In the periphery things get manifest that are not tolerated in the centre or have become invisible. Here forms of self-organization, of social and economic change come to the fore. Indigenous citizens as well as migrant and transnational communities take part in this process.
Rome has never been an industrial city; its economy is dominated by administration, services, film industry, tourism and not least by unleashed real estate speculation with a strong building industry that has an estimated contingent of 30 % in informal working conditions. These characteristics make Rome an observatory for advanced neoliberal transformations. Rome had attracted national migrants, mostly from southern Italy, since it gained importance and expansion as the Italian capital in the 19th century. From the 1980s on a massive international immigration from Eastern Europe, Africa and Asia started, a phenomenon that was so far unknown in Italy.

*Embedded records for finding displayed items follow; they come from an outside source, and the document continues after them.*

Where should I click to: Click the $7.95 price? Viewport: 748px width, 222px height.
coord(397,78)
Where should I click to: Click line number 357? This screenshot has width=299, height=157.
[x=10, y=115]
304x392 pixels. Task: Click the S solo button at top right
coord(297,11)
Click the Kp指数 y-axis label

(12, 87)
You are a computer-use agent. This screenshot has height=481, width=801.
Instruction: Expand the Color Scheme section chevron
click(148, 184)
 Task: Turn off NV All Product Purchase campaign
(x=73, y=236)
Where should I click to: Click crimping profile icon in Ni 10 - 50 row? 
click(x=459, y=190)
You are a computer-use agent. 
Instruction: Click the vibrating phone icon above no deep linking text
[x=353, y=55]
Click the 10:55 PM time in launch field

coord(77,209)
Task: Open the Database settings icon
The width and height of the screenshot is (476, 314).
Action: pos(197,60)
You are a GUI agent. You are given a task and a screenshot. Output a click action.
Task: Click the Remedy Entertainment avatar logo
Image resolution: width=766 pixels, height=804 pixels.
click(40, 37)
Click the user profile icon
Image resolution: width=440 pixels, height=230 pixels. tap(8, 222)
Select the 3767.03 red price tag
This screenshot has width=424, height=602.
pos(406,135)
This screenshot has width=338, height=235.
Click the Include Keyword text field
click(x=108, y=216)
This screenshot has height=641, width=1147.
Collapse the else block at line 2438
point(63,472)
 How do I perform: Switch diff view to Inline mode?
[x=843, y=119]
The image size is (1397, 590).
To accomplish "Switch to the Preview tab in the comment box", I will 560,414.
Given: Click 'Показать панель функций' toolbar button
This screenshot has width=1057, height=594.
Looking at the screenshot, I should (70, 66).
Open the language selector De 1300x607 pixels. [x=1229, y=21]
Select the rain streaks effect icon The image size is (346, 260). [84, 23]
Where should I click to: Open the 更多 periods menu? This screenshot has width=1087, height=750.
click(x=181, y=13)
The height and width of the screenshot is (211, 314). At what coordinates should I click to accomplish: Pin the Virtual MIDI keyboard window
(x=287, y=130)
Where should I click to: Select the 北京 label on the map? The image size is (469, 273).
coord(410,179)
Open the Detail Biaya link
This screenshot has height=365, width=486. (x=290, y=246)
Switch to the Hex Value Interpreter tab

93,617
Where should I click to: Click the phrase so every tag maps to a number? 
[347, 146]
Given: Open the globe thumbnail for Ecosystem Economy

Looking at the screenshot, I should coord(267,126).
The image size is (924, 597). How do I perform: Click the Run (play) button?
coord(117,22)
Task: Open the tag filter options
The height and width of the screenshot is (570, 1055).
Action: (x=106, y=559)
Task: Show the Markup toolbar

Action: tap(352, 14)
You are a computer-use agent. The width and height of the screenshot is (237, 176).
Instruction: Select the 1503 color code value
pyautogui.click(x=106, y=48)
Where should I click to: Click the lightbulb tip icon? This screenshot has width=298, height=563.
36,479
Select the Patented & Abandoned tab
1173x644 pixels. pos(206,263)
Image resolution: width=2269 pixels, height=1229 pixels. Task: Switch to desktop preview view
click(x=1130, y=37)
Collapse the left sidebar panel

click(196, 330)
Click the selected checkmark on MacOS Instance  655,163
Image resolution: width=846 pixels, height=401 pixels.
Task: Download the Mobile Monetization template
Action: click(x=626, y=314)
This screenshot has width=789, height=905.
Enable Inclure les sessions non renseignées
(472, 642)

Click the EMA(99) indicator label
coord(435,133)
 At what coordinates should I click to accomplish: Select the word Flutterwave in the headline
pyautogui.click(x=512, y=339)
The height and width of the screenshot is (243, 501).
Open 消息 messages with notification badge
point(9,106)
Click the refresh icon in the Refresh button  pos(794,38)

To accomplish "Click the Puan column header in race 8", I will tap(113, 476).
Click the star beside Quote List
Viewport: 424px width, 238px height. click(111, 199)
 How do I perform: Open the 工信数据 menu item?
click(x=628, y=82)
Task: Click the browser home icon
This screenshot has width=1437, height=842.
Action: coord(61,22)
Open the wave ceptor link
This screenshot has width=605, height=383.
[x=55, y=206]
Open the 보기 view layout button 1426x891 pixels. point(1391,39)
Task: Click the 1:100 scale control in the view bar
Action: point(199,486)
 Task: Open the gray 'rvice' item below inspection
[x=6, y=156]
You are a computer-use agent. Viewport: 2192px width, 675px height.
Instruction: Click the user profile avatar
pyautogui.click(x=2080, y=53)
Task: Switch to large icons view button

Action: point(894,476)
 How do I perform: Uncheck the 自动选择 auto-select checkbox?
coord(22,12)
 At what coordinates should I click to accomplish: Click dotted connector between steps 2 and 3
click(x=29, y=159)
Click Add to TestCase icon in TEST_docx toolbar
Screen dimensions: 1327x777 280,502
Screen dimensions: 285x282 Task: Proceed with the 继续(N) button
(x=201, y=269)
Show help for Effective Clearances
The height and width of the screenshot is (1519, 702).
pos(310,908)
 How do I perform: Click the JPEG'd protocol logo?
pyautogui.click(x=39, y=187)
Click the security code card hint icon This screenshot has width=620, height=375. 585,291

Via Casilina was the site of several significant incidents:
In 1990 the former Pantanella factory was squatted by more than 1000 migrants from North-Africa, Pakistan and Bangladesh. Homeless families affected by poverty, bombings during WW2 or by evictions by the Fascist republic, as well as Italian Roma communities had found shelter in the arcs and along the remnants of antique aqueducts of Mandrione and Tor Fiscale.
Roma refugees from former Yugoslavia and later from Romania settled at the illegal but initially condoned camp of Casilino 900. The camp was formerly built by internal migrants coming from Southern Italy.
Informal settlements of Valle Borghesiana that started in the 1980s are an example of self building and self-organized planning by the inhabitants.